Today, numerous construction companies are leveraging powerful tools in a software application designed for project management purposes. The objective is to track and facilitate all project plans and scheduling, including managing all project’s elements and the overall business in one centralized system.

RFI process is considered to be included in the design and management-oriented solutions. It has been conveyed that the software tool makes the RFI process much more comfortable and smoother to track alongside other fundamental aspects of the construction project. RFI costs are typically accumulated through a mix of professional and administrative activities. Hence, streamlining the administrative portion of RFIs using subcontractor scheduling software can help reducing admin costs. 

Here are other advantages of using the advanced software application intended for project management.

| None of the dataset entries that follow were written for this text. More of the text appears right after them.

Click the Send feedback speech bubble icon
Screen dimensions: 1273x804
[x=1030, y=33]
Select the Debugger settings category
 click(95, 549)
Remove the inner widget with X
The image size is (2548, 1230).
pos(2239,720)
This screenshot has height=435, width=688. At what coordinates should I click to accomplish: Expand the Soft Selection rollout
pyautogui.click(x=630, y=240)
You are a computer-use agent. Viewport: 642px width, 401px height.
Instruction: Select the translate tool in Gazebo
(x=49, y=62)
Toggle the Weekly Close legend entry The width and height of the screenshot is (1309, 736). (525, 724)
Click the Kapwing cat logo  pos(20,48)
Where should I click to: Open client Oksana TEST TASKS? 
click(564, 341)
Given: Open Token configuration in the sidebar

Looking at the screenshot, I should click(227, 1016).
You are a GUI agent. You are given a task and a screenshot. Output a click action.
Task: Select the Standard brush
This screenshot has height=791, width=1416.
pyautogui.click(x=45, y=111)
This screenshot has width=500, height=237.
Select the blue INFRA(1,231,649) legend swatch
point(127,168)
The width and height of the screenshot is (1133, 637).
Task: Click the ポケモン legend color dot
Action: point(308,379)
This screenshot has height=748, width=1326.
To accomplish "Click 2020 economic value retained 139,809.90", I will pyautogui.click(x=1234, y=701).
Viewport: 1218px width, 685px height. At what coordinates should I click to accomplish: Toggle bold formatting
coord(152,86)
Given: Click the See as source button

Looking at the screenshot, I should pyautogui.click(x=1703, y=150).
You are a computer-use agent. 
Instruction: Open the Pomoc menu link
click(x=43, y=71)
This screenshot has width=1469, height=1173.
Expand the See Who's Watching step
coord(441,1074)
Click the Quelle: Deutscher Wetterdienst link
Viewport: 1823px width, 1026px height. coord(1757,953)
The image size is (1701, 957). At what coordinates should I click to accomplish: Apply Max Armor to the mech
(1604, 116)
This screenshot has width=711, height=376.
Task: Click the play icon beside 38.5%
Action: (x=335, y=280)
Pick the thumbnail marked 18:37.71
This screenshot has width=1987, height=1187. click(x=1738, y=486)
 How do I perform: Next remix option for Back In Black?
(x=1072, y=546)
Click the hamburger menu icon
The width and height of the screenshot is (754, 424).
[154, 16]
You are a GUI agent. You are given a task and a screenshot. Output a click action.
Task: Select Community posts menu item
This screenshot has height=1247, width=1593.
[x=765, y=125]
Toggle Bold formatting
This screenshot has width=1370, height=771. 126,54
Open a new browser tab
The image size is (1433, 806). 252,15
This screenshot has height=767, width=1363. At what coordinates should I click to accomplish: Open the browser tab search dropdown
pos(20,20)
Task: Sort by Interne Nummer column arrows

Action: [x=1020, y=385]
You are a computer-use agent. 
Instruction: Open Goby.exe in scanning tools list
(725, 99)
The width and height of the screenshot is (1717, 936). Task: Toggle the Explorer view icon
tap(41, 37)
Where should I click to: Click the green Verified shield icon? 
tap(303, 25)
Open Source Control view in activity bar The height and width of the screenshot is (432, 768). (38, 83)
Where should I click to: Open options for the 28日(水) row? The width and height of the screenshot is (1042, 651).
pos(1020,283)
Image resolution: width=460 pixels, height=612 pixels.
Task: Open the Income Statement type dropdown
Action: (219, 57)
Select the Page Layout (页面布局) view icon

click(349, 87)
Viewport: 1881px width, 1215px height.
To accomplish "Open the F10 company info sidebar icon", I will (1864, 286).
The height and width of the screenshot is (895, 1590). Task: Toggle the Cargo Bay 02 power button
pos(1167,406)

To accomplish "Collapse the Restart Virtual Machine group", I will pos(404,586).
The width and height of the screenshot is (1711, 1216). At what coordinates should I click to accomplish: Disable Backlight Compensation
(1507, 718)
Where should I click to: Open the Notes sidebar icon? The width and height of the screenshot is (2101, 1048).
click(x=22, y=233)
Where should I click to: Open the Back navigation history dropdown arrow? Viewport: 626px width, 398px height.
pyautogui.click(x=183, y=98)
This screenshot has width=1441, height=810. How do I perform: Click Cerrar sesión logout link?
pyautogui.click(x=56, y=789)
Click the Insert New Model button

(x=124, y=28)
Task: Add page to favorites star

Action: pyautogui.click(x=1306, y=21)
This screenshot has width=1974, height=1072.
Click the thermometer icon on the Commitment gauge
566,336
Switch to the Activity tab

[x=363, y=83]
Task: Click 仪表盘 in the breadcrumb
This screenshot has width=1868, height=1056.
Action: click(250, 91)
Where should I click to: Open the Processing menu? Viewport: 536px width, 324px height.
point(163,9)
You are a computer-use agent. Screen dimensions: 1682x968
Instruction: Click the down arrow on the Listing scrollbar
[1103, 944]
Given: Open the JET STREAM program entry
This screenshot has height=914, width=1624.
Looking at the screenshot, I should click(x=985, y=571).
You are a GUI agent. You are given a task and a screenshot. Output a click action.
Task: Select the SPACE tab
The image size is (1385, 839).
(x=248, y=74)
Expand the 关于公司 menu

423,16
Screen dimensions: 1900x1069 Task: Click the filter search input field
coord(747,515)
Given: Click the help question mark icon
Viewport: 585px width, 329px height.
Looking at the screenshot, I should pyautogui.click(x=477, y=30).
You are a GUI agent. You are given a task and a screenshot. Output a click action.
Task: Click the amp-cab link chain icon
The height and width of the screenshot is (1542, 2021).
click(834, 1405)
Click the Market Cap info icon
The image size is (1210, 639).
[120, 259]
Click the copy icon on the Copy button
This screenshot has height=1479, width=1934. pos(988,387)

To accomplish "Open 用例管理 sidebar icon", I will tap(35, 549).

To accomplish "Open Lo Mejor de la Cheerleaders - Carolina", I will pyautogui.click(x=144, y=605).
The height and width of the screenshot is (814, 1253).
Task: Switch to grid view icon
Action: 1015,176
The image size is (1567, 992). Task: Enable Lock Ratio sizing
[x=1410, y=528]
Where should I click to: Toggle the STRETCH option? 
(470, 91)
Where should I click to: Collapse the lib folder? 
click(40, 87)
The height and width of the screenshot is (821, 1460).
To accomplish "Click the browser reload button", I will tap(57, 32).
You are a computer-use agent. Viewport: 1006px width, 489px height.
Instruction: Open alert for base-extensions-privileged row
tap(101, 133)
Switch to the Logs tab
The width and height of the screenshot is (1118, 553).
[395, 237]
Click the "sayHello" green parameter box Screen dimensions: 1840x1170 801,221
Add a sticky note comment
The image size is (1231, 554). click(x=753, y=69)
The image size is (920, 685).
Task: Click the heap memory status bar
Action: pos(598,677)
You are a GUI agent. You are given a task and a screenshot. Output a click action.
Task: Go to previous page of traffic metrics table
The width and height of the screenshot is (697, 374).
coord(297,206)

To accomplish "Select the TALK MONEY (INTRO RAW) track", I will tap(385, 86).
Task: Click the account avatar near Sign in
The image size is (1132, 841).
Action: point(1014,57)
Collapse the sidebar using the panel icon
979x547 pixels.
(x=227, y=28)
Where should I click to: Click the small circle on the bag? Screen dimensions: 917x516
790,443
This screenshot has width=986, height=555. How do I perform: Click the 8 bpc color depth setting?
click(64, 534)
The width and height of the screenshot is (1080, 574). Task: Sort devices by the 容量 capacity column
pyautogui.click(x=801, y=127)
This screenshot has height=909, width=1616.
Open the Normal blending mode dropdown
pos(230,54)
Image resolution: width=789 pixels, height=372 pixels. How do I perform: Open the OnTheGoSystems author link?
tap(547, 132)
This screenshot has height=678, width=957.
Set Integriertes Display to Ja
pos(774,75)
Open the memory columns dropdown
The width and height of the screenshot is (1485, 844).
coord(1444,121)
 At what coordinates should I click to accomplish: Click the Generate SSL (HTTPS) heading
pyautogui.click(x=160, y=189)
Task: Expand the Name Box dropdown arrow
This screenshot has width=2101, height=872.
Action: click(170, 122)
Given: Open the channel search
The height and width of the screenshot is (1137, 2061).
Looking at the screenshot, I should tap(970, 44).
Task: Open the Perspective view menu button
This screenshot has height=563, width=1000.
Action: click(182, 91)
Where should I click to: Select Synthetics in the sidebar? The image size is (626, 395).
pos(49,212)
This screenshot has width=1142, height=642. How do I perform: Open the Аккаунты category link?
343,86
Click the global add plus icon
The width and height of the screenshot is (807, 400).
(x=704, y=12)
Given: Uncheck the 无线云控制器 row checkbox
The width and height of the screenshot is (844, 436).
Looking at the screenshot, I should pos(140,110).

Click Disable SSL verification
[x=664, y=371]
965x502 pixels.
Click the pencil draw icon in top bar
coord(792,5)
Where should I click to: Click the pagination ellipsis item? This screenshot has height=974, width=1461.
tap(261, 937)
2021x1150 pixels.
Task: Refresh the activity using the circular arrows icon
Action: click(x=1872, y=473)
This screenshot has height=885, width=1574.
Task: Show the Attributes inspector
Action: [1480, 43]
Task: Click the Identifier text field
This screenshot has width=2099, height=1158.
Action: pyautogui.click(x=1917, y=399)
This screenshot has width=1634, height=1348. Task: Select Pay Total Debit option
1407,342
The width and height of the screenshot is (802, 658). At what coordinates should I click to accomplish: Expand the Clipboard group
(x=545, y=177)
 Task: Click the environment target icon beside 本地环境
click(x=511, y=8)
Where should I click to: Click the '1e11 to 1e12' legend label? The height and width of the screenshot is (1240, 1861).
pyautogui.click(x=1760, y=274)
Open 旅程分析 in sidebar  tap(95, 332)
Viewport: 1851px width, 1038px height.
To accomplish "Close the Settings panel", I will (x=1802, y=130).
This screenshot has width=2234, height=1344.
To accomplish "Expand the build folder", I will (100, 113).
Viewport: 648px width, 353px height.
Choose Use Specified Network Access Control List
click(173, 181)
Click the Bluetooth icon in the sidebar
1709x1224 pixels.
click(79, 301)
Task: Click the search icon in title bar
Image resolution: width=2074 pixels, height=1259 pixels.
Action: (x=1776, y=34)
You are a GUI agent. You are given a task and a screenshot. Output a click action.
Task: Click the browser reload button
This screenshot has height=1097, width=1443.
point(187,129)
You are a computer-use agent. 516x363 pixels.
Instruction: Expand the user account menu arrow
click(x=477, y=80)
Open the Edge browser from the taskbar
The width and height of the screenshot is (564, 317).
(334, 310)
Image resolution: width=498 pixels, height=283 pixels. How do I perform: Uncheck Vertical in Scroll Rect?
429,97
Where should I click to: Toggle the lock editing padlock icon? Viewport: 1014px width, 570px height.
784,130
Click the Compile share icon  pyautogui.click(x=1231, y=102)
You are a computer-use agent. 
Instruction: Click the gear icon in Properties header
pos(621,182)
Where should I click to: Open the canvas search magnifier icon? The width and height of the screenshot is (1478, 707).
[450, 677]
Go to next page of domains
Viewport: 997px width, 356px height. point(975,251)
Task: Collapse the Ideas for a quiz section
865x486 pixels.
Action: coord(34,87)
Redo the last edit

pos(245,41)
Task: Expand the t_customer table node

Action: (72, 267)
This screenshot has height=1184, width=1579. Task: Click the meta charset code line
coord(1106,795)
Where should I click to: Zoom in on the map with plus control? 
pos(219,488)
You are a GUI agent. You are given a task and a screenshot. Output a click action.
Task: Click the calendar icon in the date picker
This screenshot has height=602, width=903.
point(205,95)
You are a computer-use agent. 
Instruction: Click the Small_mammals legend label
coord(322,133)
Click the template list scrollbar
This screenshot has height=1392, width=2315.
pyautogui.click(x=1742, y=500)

  • Cloud-based storage – users and anybody from the team can access files anywhere and anytime.
  • Easy and quick to start – the application is very user-friendly with features easy to navigate.
  • Team Productivity and Client collaboration – one of the most significant advantages of using this software tool is the increased productivity for all participating crew.
  • Time-tracking – every single element from the project can be tracked thoroughly, including the construction team, updates, and labor hours.
  • Highly flexible – another best benefit of using such software is it is flexible. Expect there will be flexibility in terms of features, learning, construction training, and scale, unlike other conventional application where there is a long term contract upon using the software.
  • Secure and reliable – the application has processes that ensure software availability almost 100% of the time, including the security of client data, access, and shareholders’ decisions.

Key Takeaways


RFIs are proven to help in construction structures properly and deliver customer satisfaction and high-quality projects. If RFIs aren’t answered promptly and thoroughly, this act of negligence might lead to costly reworks and major expenses waiting in the line. That is why responding and writing RFIs correctly can mean the significant difference between life and death.